### Your assignment
From the line with "Viewport: 952px width, 1250px height." to the line with "1024x362 pixels.", retype every line exactly, including those two, and leave out the rest of the data below.

### Extracted records
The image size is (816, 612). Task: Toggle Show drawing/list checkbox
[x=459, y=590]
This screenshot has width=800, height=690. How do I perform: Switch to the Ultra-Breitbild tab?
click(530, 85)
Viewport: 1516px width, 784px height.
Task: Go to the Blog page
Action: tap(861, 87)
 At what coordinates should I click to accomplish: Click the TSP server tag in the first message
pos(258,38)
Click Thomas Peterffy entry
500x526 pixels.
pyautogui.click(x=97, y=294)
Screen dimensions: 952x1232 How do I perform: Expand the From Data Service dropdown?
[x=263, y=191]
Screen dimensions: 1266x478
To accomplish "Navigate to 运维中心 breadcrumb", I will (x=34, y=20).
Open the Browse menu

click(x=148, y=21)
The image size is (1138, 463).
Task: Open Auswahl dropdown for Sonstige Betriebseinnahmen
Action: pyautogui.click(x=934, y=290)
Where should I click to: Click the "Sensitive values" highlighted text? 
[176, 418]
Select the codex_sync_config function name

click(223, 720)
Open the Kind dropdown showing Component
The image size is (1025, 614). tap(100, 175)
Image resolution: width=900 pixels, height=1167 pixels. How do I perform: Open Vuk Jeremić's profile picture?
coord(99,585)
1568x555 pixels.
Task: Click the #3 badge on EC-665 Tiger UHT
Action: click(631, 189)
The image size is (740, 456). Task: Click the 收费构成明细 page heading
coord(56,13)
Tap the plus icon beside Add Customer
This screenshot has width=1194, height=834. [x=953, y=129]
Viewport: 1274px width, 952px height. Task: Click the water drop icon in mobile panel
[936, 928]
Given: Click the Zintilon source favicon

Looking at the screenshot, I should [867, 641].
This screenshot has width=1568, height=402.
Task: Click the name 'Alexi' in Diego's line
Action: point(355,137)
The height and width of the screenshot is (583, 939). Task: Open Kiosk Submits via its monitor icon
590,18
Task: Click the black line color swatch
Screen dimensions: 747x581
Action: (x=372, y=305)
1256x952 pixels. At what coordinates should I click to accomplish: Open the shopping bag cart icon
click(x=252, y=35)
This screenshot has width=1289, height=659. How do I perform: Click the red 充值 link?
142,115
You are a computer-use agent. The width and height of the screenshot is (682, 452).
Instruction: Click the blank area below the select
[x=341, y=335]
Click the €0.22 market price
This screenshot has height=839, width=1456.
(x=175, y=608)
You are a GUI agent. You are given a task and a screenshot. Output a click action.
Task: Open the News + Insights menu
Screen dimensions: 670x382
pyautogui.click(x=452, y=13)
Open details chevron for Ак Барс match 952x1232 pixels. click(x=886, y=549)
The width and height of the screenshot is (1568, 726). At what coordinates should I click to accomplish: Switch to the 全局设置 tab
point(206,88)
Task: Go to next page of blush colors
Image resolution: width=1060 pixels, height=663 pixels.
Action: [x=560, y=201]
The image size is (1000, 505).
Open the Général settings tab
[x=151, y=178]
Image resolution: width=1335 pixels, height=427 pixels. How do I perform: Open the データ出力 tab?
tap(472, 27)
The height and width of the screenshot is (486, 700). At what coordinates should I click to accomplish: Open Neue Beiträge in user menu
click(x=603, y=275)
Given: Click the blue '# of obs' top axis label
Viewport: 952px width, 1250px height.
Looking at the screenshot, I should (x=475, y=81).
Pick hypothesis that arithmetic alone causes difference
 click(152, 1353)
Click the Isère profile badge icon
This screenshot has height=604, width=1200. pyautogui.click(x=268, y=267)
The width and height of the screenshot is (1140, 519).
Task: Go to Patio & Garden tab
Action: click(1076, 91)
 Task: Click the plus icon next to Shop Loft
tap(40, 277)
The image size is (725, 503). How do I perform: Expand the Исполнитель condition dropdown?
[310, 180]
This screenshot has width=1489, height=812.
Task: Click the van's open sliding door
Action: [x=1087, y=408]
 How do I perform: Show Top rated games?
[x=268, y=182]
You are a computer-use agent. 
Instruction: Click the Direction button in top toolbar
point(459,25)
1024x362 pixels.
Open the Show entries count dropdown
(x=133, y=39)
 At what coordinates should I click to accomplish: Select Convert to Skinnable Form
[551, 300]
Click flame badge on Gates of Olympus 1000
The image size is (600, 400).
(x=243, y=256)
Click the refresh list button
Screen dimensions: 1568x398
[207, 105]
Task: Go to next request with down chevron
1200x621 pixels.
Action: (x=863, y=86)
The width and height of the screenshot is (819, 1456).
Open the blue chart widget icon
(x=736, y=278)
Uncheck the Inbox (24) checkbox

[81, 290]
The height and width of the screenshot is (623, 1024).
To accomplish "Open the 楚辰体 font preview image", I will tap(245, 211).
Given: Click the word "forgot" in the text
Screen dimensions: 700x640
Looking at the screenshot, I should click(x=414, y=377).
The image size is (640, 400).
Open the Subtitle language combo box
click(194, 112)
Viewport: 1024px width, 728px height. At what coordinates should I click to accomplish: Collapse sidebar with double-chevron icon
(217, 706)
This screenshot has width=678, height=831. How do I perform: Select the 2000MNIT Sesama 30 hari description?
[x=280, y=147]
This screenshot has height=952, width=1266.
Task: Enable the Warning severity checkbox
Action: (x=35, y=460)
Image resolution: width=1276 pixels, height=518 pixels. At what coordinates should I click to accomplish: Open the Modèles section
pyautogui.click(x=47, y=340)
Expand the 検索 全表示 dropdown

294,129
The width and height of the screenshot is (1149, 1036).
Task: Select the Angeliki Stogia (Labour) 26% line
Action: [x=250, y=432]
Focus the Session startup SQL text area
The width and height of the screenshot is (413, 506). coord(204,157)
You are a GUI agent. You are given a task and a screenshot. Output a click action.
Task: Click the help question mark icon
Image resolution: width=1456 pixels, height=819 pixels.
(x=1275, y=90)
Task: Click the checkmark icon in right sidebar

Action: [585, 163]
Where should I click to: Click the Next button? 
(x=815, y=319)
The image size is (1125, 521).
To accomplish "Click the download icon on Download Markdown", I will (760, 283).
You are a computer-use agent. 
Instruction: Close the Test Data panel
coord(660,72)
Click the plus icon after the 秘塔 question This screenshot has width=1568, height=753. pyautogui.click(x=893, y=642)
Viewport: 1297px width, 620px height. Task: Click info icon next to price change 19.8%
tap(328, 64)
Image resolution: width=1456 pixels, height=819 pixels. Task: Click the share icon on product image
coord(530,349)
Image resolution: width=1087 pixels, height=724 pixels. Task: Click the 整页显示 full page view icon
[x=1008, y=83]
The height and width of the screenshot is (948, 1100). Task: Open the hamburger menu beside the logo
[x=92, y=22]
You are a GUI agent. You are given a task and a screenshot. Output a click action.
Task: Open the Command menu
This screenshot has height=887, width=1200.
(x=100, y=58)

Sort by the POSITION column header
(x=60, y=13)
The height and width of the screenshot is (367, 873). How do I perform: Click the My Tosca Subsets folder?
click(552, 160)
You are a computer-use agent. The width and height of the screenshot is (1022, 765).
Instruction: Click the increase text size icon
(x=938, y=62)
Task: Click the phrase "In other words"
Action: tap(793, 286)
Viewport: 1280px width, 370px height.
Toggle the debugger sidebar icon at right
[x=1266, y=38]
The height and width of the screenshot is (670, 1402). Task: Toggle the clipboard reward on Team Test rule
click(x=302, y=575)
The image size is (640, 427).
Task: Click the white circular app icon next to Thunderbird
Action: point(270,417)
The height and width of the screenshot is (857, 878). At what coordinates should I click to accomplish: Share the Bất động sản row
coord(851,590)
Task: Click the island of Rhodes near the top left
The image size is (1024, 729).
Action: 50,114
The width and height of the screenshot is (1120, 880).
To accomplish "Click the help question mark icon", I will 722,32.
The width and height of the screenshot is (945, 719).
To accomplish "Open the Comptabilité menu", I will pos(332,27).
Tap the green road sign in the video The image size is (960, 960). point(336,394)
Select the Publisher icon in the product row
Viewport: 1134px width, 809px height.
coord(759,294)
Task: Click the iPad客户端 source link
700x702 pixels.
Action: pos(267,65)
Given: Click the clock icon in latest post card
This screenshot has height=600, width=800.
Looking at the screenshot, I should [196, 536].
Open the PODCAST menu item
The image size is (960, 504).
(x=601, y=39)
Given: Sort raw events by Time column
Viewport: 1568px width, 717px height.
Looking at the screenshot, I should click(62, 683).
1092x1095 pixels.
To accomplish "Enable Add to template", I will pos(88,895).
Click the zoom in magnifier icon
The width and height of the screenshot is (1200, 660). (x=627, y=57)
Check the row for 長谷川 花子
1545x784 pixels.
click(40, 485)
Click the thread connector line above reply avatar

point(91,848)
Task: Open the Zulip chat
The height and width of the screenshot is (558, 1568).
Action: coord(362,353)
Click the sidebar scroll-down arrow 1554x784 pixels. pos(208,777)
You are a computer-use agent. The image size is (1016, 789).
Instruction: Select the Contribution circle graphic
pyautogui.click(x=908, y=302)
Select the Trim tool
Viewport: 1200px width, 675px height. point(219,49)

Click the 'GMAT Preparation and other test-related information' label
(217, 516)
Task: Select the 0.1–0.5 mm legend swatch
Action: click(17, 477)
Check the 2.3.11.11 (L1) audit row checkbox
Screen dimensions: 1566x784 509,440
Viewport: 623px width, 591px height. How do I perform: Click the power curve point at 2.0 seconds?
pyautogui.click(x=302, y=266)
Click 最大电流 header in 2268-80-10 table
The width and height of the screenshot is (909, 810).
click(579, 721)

### Written reply
Viewport: 952px width, 1250px height.
Looking at the screenshot, I should (x=475, y=81).
Pick hypothesis that arithmetic alone causes difference
 click(152, 1353)
Click the Isère profile badge icon
This screenshot has height=604, width=1200. pyautogui.click(x=268, y=267)
The width and height of the screenshot is (1140, 519).
Task: Go to Patio & Garden tab
Action: click(1076, 91)
 Task: Click the plus icon next to Shop Loft
tap(40, 277)
The image size is (725, 503). How do I perform: Expand the Исполнитель condition dropdown?
[310, 180]
This screenshot has width=1489, height=812.
Task: Click the van's open sliding door
Action: [x=1087, y=408]
 How do I perform: Show Top rated games?
[x=268, y=182]
You are a computer-use agent. 
Instruction: Click the Direction button in top toolbar
point(459,25)
1024x362 pixels.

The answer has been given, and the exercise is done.